PAGE EXTRACT START

Every day along the 600-mile front line of Russia’s 25-month wider war on Ukraine, Russian infantry attack Ukrainian positions, often on foot. Every day, potentially hundreds of Russians die in the process.
Russia’s cataclysmic casualties in Ukraine – perhaps more than 400,000 killed and wounded since February 2022 – have compelled Russian engineers to redouble their efforts to develop remote-controlled systems that might replace flesh-and-blood soldiers on some of the most dangerous missions.
That’s right: ground drones. Or what armies call “unmanned ground vehicles,” UGVs.
While both sides in Russia’s war on Ukraine have deployed simple, radio-controlled wheeled and tracked vehicles for non-combat missions – hauling supplies, laying mines and transporting casualties – it wasn’t until late March that an armed UGV, a Russian model, fired shots in anger in a major ground assault.
That first robotic attack ended in disaster for the experimental UGVs, however. They fell victim to the most dangerous weapons on the Ukraine battlefield: other drones. Unmanned aerial vehicles.
And that’s the main problem UGVs must contend with as they evolve from experiments into weapons of war. UAVs are way ahead. “Anything that moves on the battlefield is seen and hit with a drone,” said Samuel Bendett, an analyst with CNA, a think-tank in Virginia.
So while UGVs like those that rolled into battle last month might replace a few human soldiers on a few missions in the army that has been first to deploy them – the Russian army – these ground robots aren’t likely to last very long.
And that raises the question of cost-effectiveness. In the Russian army, life is cheap. But robots are expensive. Perhaps too expensive when UAVs might hunt them down and destroy them in their first hour in combat.
We don’t know much about the approximately five-foot-long, tracked UGVs that the Russian army deployed around the ruins of the eastern city of Avdiivka last month. Similar in appearance to bomb-disposal robots and armed with automatic grenade-launchers, the UGVs seem to be directly steered via radio by a human operator.
“As part of the combat mission, a group of assault drones took part in supporting the assault operations, ensuring the suppression of enemy positions,” Russian propagandist Boris Rozhin wrote.
Rozhin claimed the UGVs fired hundreds of grenades at Ukrainian positions. The trial by combat proved the robots warrant “further development.” “In the future,” Rozhin wrote, “such platforms will take their place on the battlefield.”
What Rozhin didn’t mention is that, during the March assault, aerial drones belonging to the Ukrainian army’s elite 47th Mechanized Brigade spotted the UGVs and struck them, first immobilizing then destroying at least two of the robots out of the five or six the Russians seem to have built.
The Russian UGVs aren’t alone in succumbing to Ukraine’s UAVs, of course. A network of Ukrainian workshops churns out 100,000 explosive first-person-view drones a month, and Ukrainian brigades have used them to destroy thousands of Russian vehicles and kill thousands – or even tens of thousands – of Russian troops.
But a newly-mobilized Russian soldier earns just $1,700 a month and, incredibly, is still an abundant resource. Even after burying hundreds of thousands of soldiers since widening its war on Ukraine, the Kremlin still manages to recruit or draft 30,000 fresh soldiers every month – enough to make good its front-line losses.
If Russia’s UGVs are anything like, say, the Talon – the United States’ classic UGV – they might cost more than $100,000 each. And that might make them too expensive to replace a cheaper resource: a human being.

PAGE EXTRACT END

EXERCISE BRIEF:
Answer these questions about the article on Russia's ground drones:
(a) What are the tracked UGVs deployed around Avdiivka armed with?
(b) Whose aerial drones spotted and struck those UGVs during the March assault?
(c) How much does a newly mobilized Russian soldier earn per month?

DATA PROVIDED START

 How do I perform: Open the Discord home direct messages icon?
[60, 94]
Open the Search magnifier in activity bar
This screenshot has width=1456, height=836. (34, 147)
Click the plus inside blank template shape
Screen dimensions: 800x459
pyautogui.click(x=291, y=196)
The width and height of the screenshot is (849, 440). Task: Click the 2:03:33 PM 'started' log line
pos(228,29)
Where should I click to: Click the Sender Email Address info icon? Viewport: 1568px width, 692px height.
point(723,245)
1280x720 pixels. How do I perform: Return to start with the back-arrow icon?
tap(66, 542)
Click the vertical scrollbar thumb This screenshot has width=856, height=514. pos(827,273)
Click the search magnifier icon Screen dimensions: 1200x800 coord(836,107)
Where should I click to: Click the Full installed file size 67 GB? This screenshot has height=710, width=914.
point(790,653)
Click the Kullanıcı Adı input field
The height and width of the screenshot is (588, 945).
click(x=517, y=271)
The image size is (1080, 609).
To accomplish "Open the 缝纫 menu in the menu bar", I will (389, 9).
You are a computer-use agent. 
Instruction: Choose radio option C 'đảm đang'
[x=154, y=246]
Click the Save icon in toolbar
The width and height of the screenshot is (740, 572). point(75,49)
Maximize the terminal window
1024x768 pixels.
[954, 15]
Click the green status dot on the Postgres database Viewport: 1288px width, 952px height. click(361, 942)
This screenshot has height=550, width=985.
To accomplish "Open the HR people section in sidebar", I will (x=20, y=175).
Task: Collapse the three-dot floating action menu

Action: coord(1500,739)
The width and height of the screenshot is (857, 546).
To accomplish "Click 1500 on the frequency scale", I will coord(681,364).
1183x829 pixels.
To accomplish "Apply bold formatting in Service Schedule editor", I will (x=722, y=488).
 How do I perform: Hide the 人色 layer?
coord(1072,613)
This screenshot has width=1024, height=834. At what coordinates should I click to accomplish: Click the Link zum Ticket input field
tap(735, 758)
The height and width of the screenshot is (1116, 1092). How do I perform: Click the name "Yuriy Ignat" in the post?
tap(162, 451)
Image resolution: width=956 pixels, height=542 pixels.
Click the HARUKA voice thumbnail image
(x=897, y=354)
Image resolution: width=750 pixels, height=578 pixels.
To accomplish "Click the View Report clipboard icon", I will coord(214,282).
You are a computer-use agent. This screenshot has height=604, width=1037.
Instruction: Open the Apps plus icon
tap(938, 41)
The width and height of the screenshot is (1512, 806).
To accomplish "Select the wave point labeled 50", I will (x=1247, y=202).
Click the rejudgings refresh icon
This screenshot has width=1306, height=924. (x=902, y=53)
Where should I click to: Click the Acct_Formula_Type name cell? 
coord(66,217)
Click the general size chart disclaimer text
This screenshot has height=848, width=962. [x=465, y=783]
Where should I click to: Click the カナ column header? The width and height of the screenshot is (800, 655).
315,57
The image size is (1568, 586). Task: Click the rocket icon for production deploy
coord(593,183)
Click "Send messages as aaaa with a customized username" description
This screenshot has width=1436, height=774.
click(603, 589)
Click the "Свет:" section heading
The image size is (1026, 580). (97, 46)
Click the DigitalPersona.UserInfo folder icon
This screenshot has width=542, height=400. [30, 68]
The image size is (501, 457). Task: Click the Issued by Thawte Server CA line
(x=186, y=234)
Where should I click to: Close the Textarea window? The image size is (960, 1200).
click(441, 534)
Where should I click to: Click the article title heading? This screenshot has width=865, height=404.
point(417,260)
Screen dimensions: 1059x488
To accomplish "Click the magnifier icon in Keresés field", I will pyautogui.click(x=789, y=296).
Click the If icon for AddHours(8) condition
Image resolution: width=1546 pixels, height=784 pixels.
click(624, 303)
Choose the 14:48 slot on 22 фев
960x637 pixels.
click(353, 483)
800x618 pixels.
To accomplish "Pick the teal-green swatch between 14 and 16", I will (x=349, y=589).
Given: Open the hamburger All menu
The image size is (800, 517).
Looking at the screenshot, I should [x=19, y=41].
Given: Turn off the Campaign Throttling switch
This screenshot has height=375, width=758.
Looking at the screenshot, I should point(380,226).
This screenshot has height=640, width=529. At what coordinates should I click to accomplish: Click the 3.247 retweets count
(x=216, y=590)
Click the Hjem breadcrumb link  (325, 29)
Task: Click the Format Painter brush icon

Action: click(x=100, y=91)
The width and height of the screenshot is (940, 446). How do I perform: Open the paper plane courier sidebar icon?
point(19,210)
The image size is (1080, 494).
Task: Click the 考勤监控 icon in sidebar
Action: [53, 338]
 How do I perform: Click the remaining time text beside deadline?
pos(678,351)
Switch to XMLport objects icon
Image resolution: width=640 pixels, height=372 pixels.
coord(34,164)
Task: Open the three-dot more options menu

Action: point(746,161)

DATA PROVIDED END

PROBLEM SOLUTION:
(a) Automatic grenade-launchers.
(b) The Ukrainian army's elite 47th Mechanized Brigade.
(c) $1,700.